## EXERCISE MATERIALS
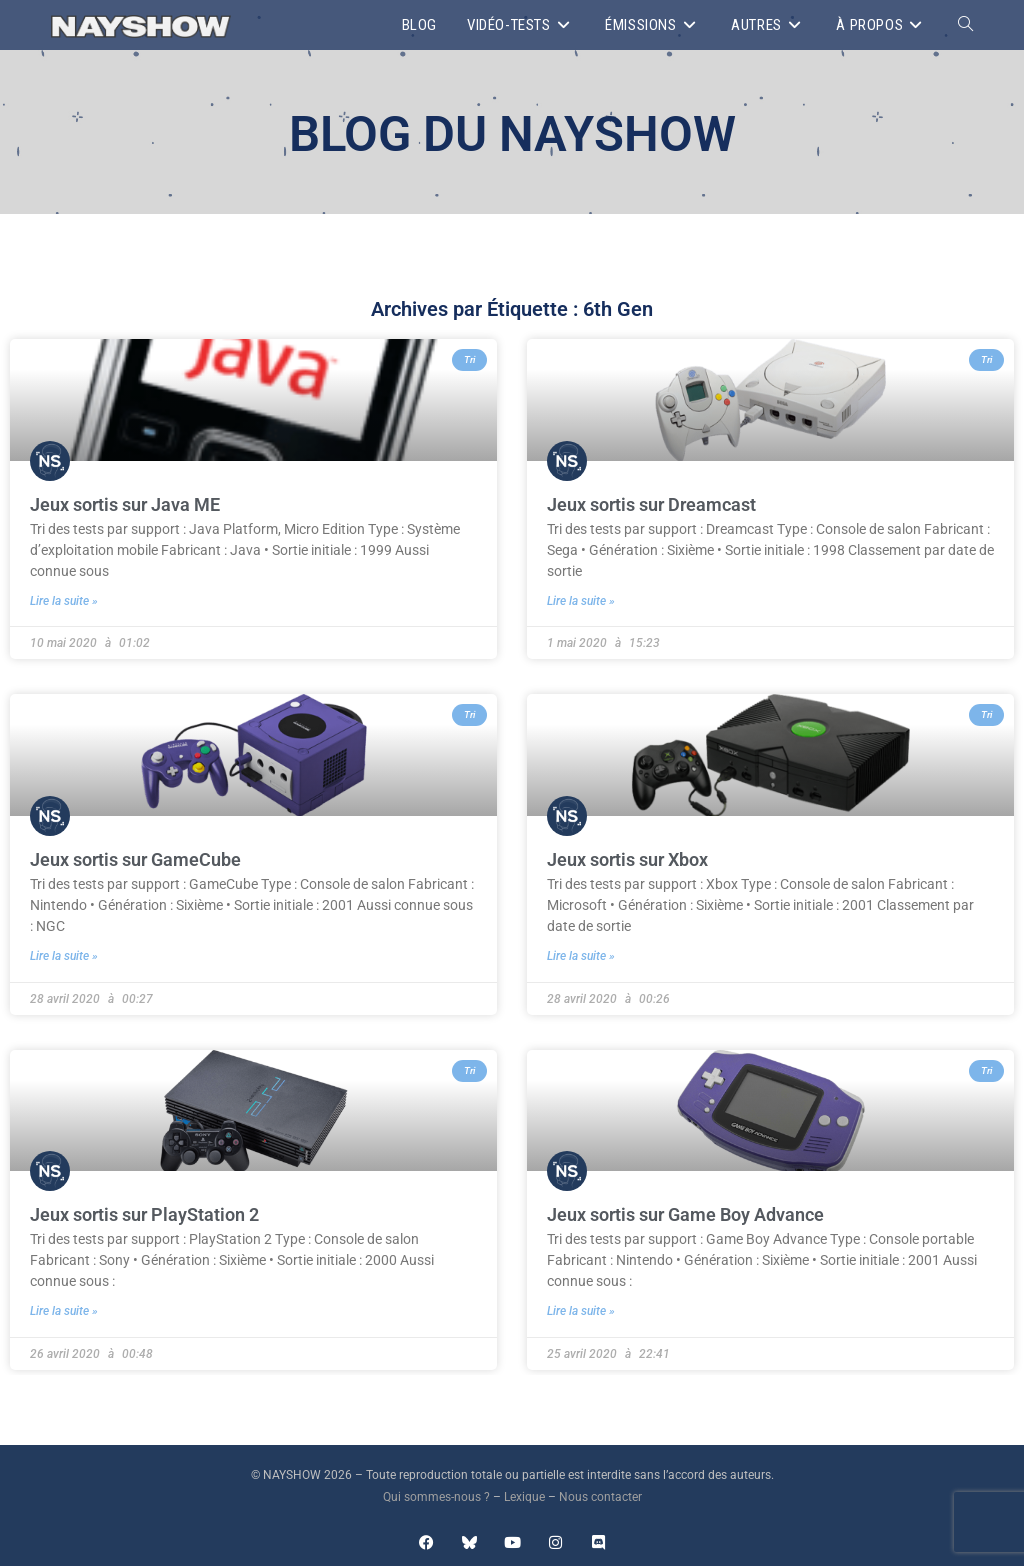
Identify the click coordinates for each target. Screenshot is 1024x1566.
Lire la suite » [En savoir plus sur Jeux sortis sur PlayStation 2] (64, 1311)
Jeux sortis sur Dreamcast (651, 504)
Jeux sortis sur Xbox (627, 859)
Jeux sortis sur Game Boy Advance (685, 1214)
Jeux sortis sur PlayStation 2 (144, 1214)
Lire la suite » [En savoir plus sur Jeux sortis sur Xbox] (581, 956)
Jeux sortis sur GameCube (135, 859)
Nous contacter (600, 1497)
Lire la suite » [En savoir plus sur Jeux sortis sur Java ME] (64, 601)
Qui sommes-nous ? (436, 1497)
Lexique (524, 1497)
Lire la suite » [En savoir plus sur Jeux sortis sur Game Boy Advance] (581, 1311)
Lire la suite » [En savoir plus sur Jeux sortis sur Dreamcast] (581, 601)
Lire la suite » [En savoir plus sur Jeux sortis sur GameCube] (64, 956)
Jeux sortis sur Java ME (125, 504)
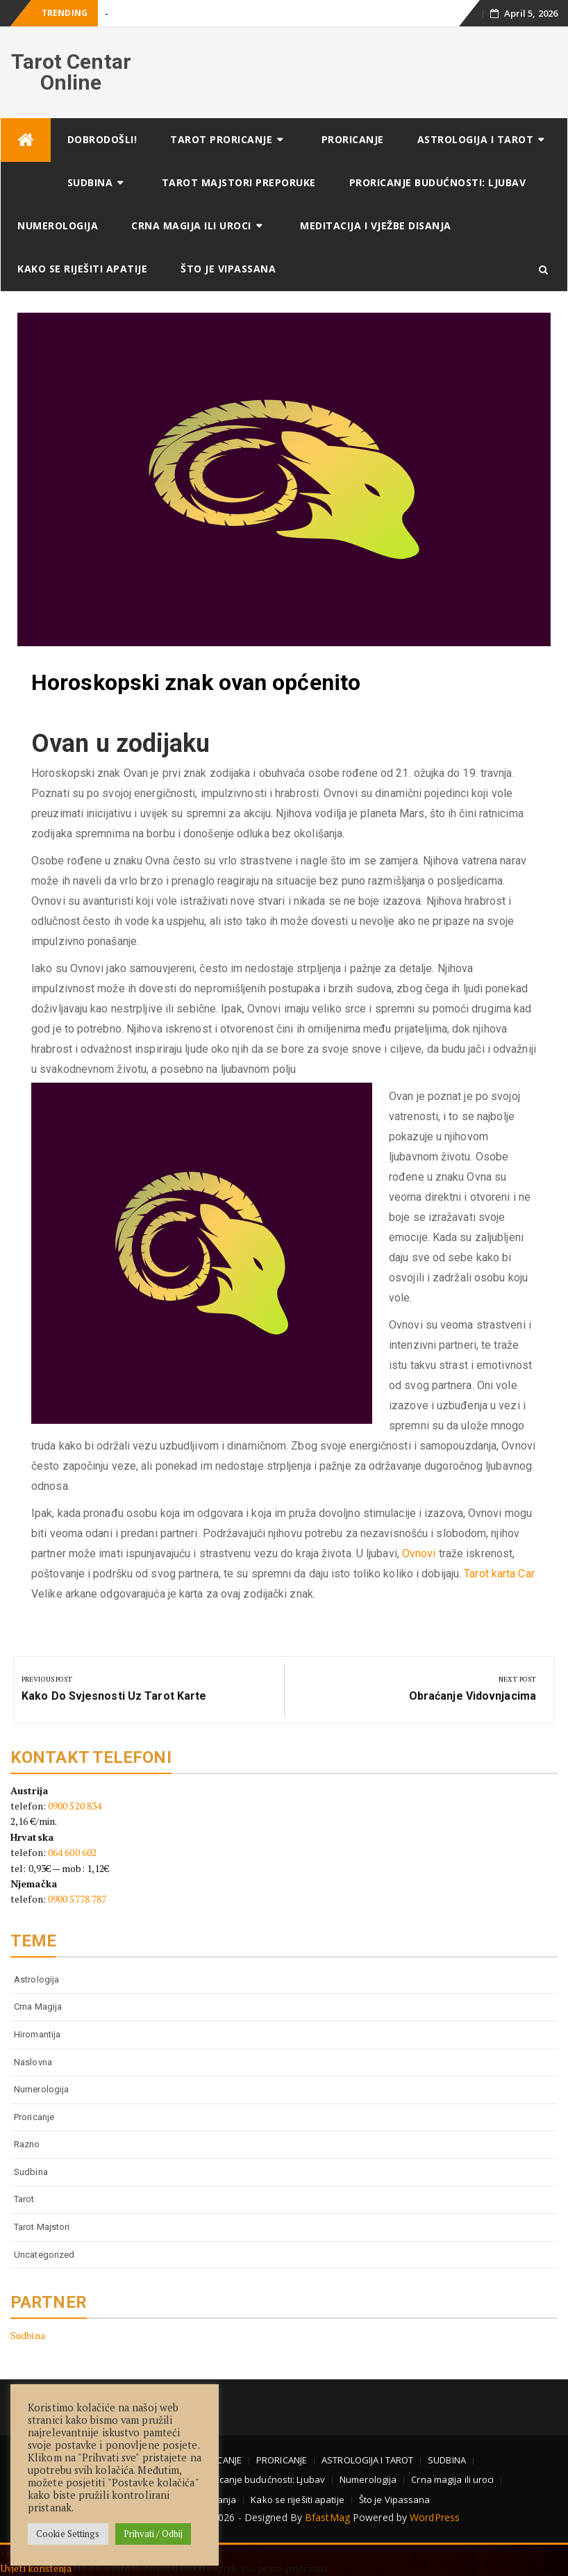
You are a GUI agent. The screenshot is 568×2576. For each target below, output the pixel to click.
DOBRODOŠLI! (102, 139)
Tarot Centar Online (71, 72)
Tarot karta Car (499, 1573)
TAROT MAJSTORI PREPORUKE (239, 182)
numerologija (41, 2089)
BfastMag (327, 2517)
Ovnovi (419, 1553)
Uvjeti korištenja (37, 2568)
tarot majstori (41, 2227)
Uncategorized (44, 2254)
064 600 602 (72, 1852)
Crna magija (38, 2006)
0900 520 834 (74, 1805)
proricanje (34, 2117)
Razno (27, 2144)
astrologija (36, 1979)
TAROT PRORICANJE (221, 139)
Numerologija (57, 225)
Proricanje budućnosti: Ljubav (437, 182)
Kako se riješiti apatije (82, 268)
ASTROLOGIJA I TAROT (475, 139)
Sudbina (31, 2172)
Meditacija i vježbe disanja (375, 225)
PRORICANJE (352, 139)
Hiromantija (37, 2034)
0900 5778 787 (77, 1898)
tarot (24, 2199)
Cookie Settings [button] (68, 2533)
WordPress (435, 2517)
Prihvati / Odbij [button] (153, 2533)
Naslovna (33, 2062)
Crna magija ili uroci (191, 225)
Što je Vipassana (228, 268)
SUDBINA (90, 182)
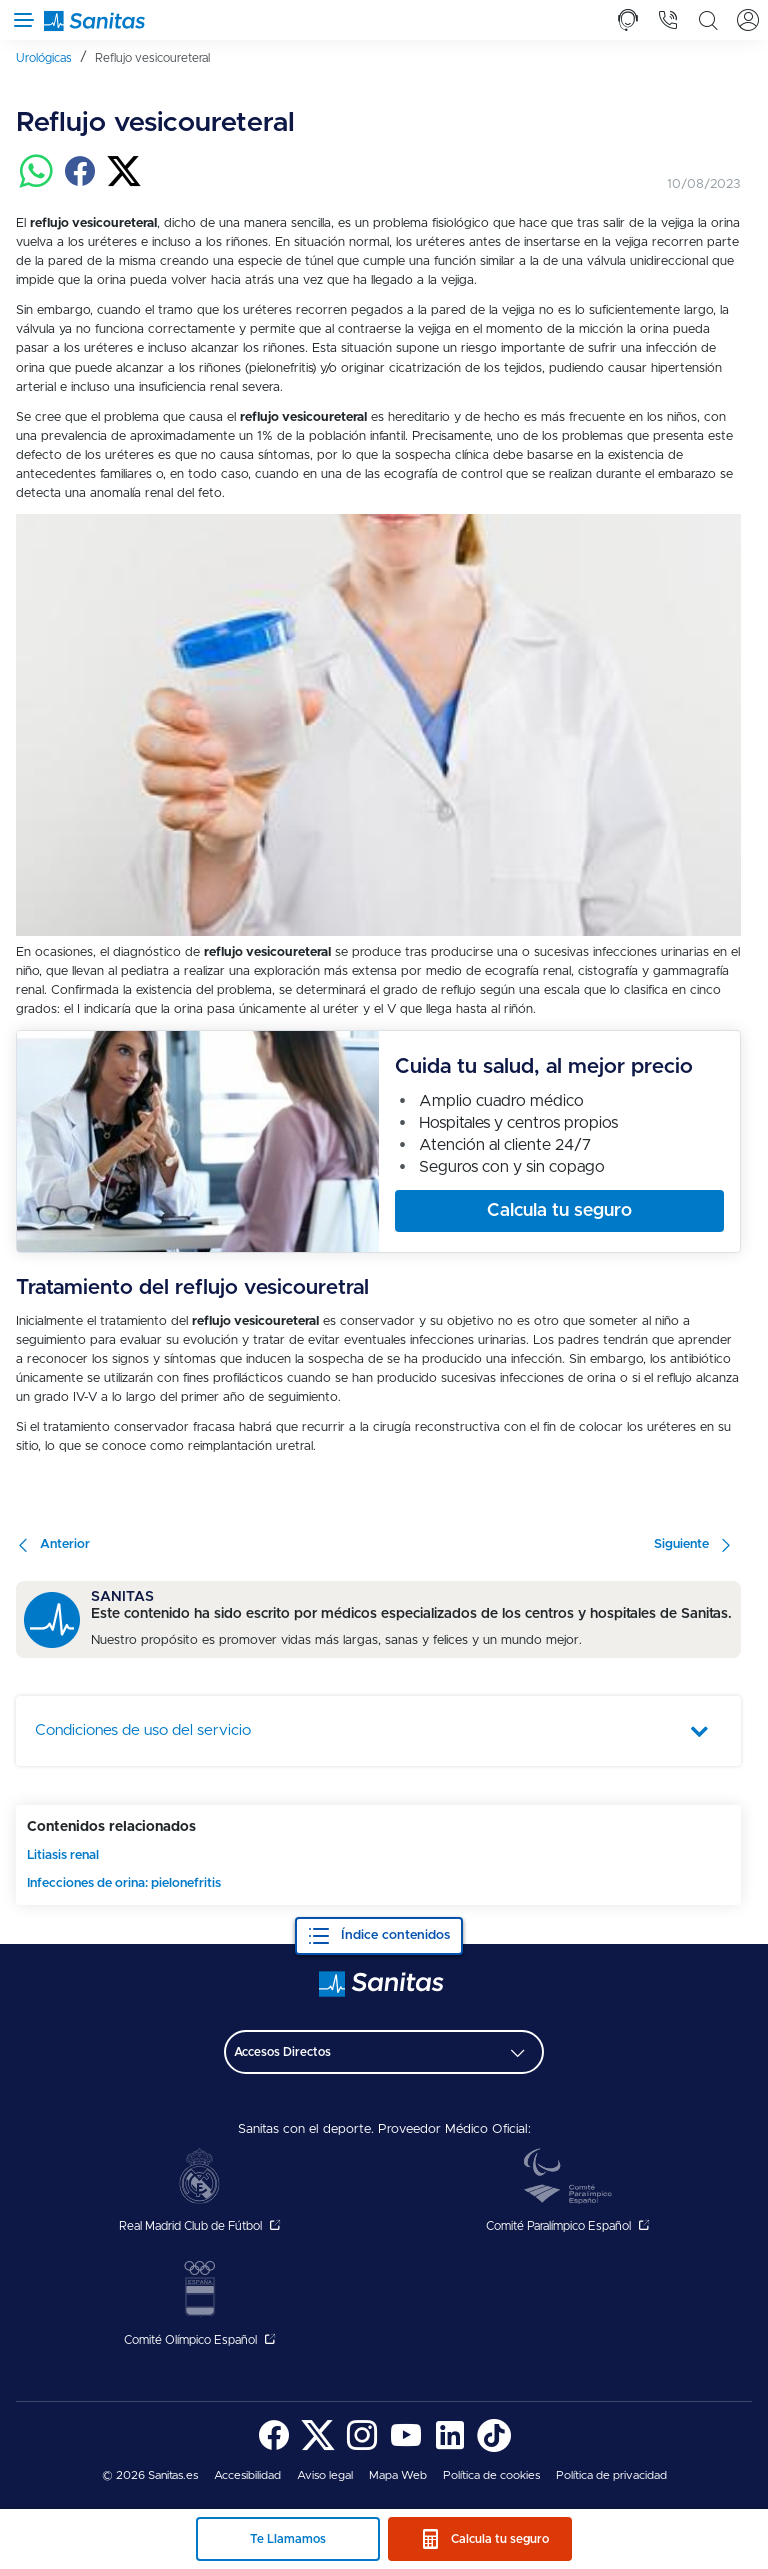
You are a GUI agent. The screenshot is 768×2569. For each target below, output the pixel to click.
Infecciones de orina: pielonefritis (124, 1883)
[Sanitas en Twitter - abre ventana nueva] (318, 2448)
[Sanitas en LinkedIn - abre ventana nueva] (450, 2448)
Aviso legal (325, 2475)
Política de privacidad (611, 2475)
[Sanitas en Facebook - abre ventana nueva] (274, 2448)
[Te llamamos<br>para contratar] (628, 20)
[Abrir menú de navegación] (20, 20)
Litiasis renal (63, 1855)
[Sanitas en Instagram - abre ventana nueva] (362, 2448)
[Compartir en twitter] (124, 184)
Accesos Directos (282, 2052)
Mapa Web (398, 2475)
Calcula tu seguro (500, 2539)
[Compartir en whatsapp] (36, 184)
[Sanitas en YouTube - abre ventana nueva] (406, 2448)
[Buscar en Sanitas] (708, 20)
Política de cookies (491, 2475)
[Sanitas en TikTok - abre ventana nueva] (494, 2448)
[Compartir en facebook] (80, 184)
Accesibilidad (247, 2475)
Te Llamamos (288, 2539)
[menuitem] (51, 57)
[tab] (628, 20)
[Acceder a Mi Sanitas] (748, 20)
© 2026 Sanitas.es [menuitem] (150, 2475)
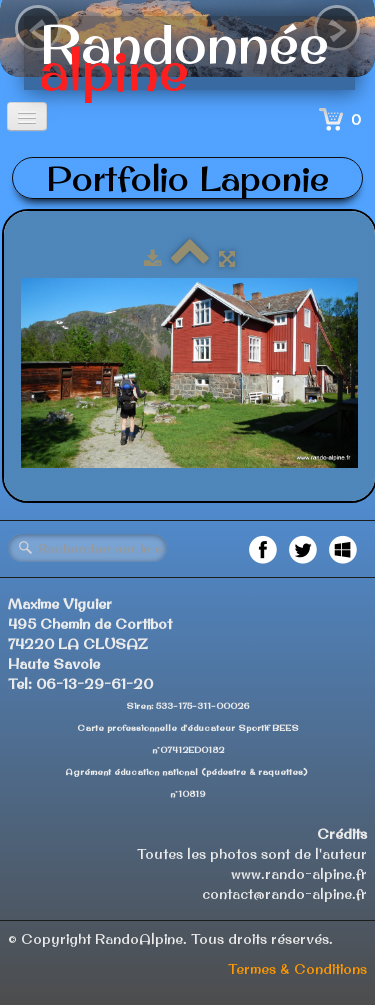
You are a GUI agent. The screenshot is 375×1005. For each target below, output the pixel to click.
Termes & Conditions (297, 969)
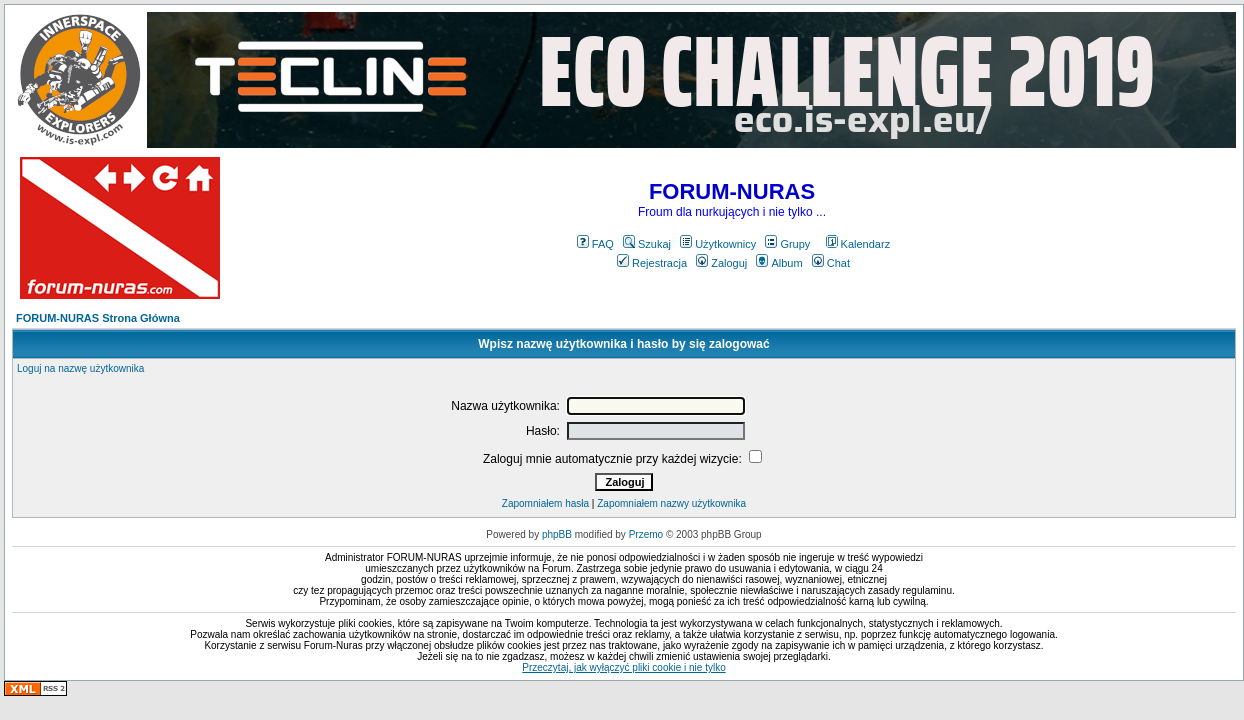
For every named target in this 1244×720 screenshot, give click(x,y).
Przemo (646, 534)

## INSTRUCTIONS TO FOLLOW
Output every line of the items above verbatim, leaving out the pictures.

## OUTPUT OF THE EXERCISE
Identify the click coordinates for each target. Screenshot is 1024x1566.
Lire la suite » [En savoir plus sur Jeux sortis sur PlayStation 2] (64, 1311)
Jeux sortis sur Dreamcast (651, 504)
Jeux sortis sur Xbox (627, 859)
Jeux sortis sur Game Boy Advance (685, 1214)
Jeux sortis sur PlayStation 2 (144, 1214)
Lire la suite » [En savoir plus sur Jeux sortis sur Xbox] (581, 956)
Jeux sortis sur GameCube (135, 859)
Nous contacter (600, 1497)
Lire la suite » [En savoir plus sur Jeux sortis sur Java ME] (64, 601)
Qui sommes-nous ? (436, 1497)
Lexique (524, 1497)
Lire la suite » [En savoir plus sur Jeux sortis sur Game Boy Advance] (581, 1311)
Lire la suite » [En savoir plus sur Jeux sortis sur Dreamcast] (581, 601)
Lire la suite » [En savoir plus sur Jeux sortis sur GameCube] (64, 956)
Jeux sortis sur Java ME (125, 504)
You are a GUI agent. The screenshot is 568×2576. For each target below, output the pixel to click.
DOBRODOŠLI! (102, 139)
Tarot Centar Online (71, 72)
Tarot karta Car (499, 1573)
TAROT MAJSTORI PREPORUKE (239, 182)
numerologija (41, 2089)
BfastMag (327, 2517)
Ovnovi (419, 1553)
Uvjeti korištenja (37, 2568)
tarot majstori (41, 2227)
Uncategorized (44, 2254)
064 600 602 (72, 1852)
Crna magija (38, 2006)
0900 520 834 (74, 1805)
proricanje (34, 2117)
Razno (27, 2144)
astrologija (36, 1979)
TAROT PRORICANJE (221, 139)
Numerologija (57, 225)
Proricanje budućnosti: Ljubav (437, 182)
Kako se riješiti apatije (82, 268)
ASTROLOGIJA I TAROT (475, 139)
Sudbina (31, 2172)
Meditacija i vježbe disanja (375, 225)
PRORICANJE (352, 139)
Hiromantija (37, 2034)
0900 5778 787 (77, 1898)
tarot (24, 2199)
Cookie Settings [button] (68, 2533)
WordPress (435, 2517)
Prihvati / Odbij [button] (153, 2533)
Naslovna (33, 2062)
Crna magija ili uroci (191, 225)
Što je Vipassana (228, 268)
SUDBINA (90, 182)
You are a GUI agent. The screenshot is 768×2569. For each target below, output the pixel to click.
Infecciones de orina: pielonefritis (124, 1883)
[Sanitas en Twitter - abre ventana nueva] (318, 2448)
[Sanitas en LinkedIn - abre ventana nueva] (450, 2448)
Aviso legal (325, 2475)
Política de privacidad (611, 2475)
[Sanitas en Facebook - abre ventana nueva] (274, 2448)
[Te llamamos<br>para contratar] (628, 20)
[Abrir menú de navegación] (20, 20)
Litiasis renal (63, 1855)
[Sanitas en Instagram - abre ventana nueva] (362, 2448)
[Compartir en twitter] (124, 184)
Accesos Directos (282, 2052)
Mapa Web (398, 2475)
Calcula tu seguro (500, 2539)
[Compartir en whatsapp] (36, 184)
[Sanitas en YouTube - abre ventana nueva] (406, 2448)
[Buscar en Sanitas] (708, 20)
Política de cookies (491, 2475)
[Sanitas en TikTok - abre ventana nueva] (494, 2448)
[Compartir en facebook] (80, 184)
Accesibilidad (247, 2475)
Te Llamamos (288, 2539)
[menuitem] (51, 57)
[tab] (628, 20)
[Acceder a Mi Sanitas] (748, 20)
© 2026 Sanitas.es [menuitem] (150, 2475)
You are a GUI agent. The screenshot is 375×1005. For each target below, output the pixel to click.
Termes & Conditions (297, 969)
For every named target in this 1244×720 screenshot, give click(x,y).
Przemo (646, 534)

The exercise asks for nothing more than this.